### [DOCUMENT EXTRACT]
Their numbers being equal corresponds to the diagonal, and that's $5$ possibilities, so $5/25 = 1/5$.
Another way to think of this is that whatever Alex's number is, there is only $1$ possible Billy number $($out of $5)$ that matches it.

---

For question $2$, if you assume that Alex and Billy matched their numbers, then once again there is only one possible Chris number $($out of $5)$ that matches their number.

If Alex and Billy did not match their numbers, then there are two possibile Chris numbers $($out of $5)$ that result in a match: the number that equal Alex's and the number that equals Billy's.

Answer 2

The probability that Alex and Billy both choose the number $1$ is $\frac15\times\frac15 = \frac{1}{25}.$

The probability that they both choose $2$ is also $\frac{1}{25}.$ Likewise the probability they both choose $3$, the probability they both choose $4$, and probability they both choose $5$.

That's five ways for Alex and Billy to choose the same number.

If they both choose $1$ they cannot also choose $2,$ and likewise for any other two numbers, so every one of the possible matching events is disjoint from every other, and to get the probability that at least one of those events occurred (which will also be the probability that exactly one of those events occurred) we can just add up the probabilities:

$$ \frac{1}{25}+\frac{1}{25}+\frac{1}{25}+\frac{1}{25}+\frac{1}{25}=\frac15. $$

But this is a very tedious way to do it and gets even more tedious when we consider three of the friends or all four friends.

So one way to look at it is that Alex chose some number. We don't really care which number it was, but we do care that Alex's choice partitions the set of numbers into two subsets:

\begin{align} A &= \{ \text{the number Alex chose} \}, \\ A^\complement &= \{ \text{the numbers Alex did not choose} \}. \end{align}

We know that Billy also chose a number but we assume that Alex's choice did not influence Billy toward or away from any number. (This seems more realistic if we suppose that nobody says which number they have chosen until after everyone says they have chosen a number. The problem statement does not say explicitly that this is true, but if you were organizing such a guessing game in real life you would probably organize it that way; in any case the author apparently thought this detail was too obvious to mention.)

So, given that any one number has a $\frac15$ chance of being chosen by Billy, there are two possible events:

• Billy chose the single number in $A.$ Probability $\frac15.$
• Billy chose one of the four numbers in $A^\complement.$ Probability $4\times\frac15 = \frac45.$

The first possible event encompasses the event that Alex and Billy chose one number, Chris chose a different number, and Dusty chose yet another number; the event that Chris chose the same number as Alex and Billy; the event that Dusty chose the same number as Alex and Billy; the event that all four chose the same number; and the event that Alex and Billy chose one number while Chris and Dusty chose the same number as each other but not the number Alex and Billy chose. As soon as we know Alex and Billy chose the same number we know one of those events occurred and we do not care which one; any of those events says that someone chose the same number as someone else.

### [WHAT THIS TASK INVOLVES]
Write the next part of the probability explanation about friends choosing matching numbers, starting after its final sentence.

### [ENTRIES SHOWN]

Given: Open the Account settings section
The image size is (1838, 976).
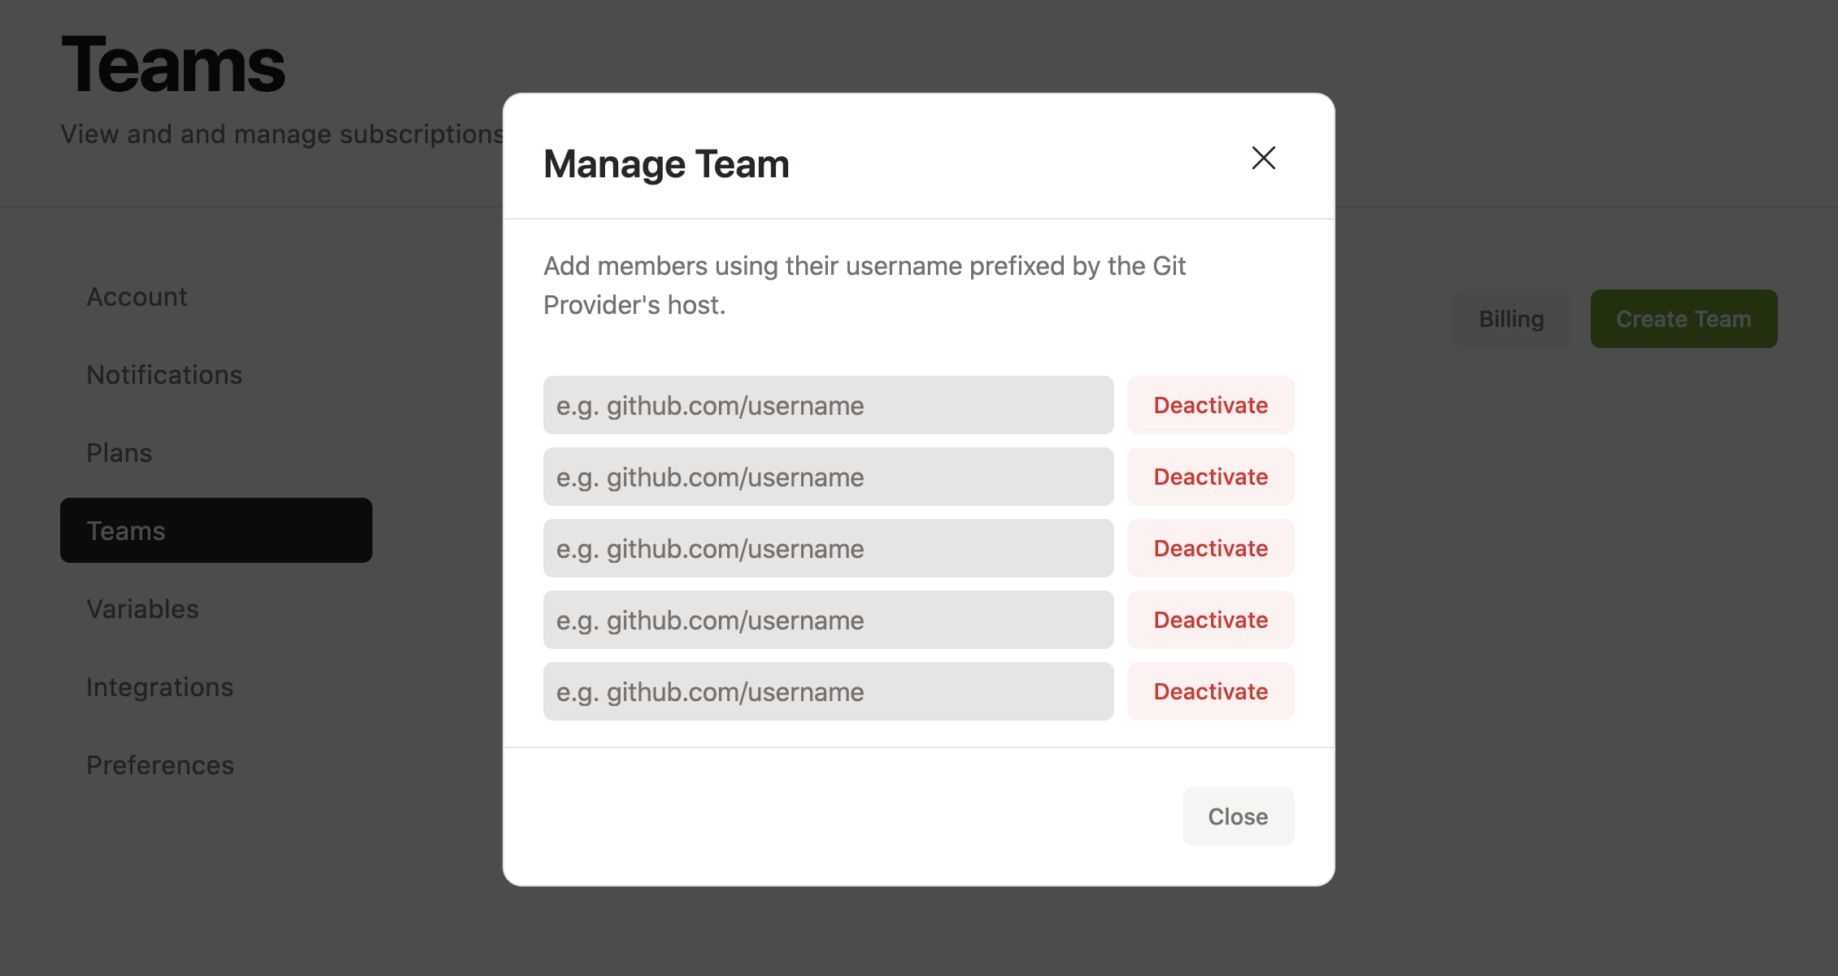Looking at the screenshot, I should (137, 297).
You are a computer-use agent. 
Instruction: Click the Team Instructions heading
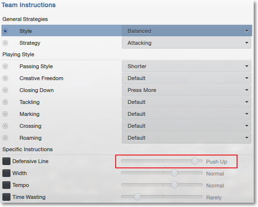coord(29,5)
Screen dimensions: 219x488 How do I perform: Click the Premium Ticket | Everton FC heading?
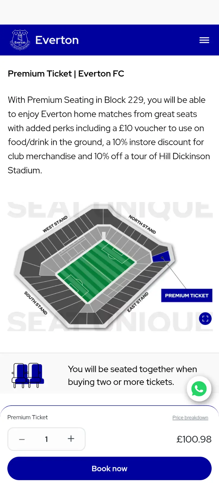[x=66, y=74]
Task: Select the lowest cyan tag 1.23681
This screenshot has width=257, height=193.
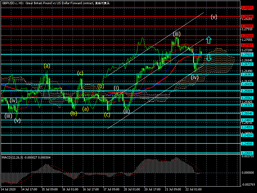Action: [x=247, y=153]
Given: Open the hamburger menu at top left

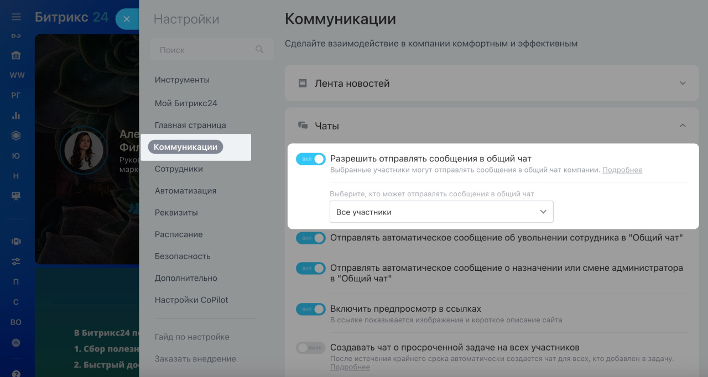Looking at the screenshot, I should [x=16, y=16].
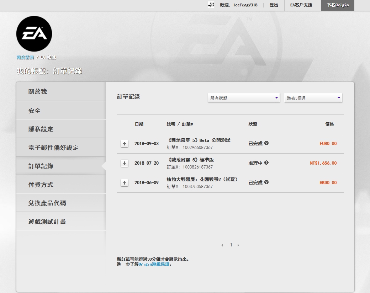The image size is (370, 293).
Task: Click the EA logo at the top left
Action: 34,33
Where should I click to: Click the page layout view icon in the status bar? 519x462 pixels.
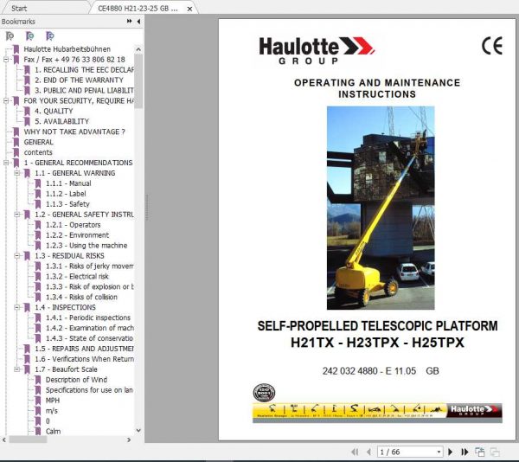coord(481,452)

### [RESULT OF THE TASK]
For any case you can imagine, think: do Alex and Billy have the same number? If they do, we have already counted that case at this point.

But the event that Billy chose one of the four numbers in $A^\complement$ only says that Alex and Billy do not have the same number; there may still be two friends who chose the same, or there may not. Now we can further subdivide this case by observing that if Billy chose differently than Alex we have two sets of numbers:

\begin{align} B &= \{ \text{the numbers Alex and Billy chose} \}, \\ B^\complement &= \{ \text{the numbers that neither Alex nor Billy chose} \}. \end{align}

So, given that any one number has a $\frac15$ chance of being chosen by Chris, there are two possible events:

• Chris chose one of the two numbers in $B.$ Probability $2\times\frac15\times P(\text{Alex and Billy chose different numbers}) = 2\times\frac15\times\frac45 = \frac{8}{25}.$
• Chris chose one of the three numbers in $B^\complement.$ Probability $3\times\frac15\times P(\text{Alex and Billy chose different numbers}) = 3\times\frac15\times\frac45 = \frac{12}{25}.$

We have to multiply by the probability that Alex and Billy have different numbers because both of these cases are cases that occur only when Alex and Billy have different numbers. All the cases concerning what Chris did when Alex and Billy chose the same number have already been accounted for when we worked out the probability that "Billy chose the single number in $A.$"

Next we have to consider what number Dusty chose, but only in the case where Alex, Billy, and Chris chose three different numbers; all the other possible cases have already been accounted for. And once we have done that, we have three possible ways for someone to have chosen the same number as someone else:

• Alex and Billy chose the same number.
• Alex and Billy chose two different numbers, but Chris chose one of the numbers Alex and Billy chose.
• Alex, Billy, and Chris chose three different numbers, but Dusty chose one of the numbers the others chose.

That covers all of the possible ways someone could choose the same number as someone else.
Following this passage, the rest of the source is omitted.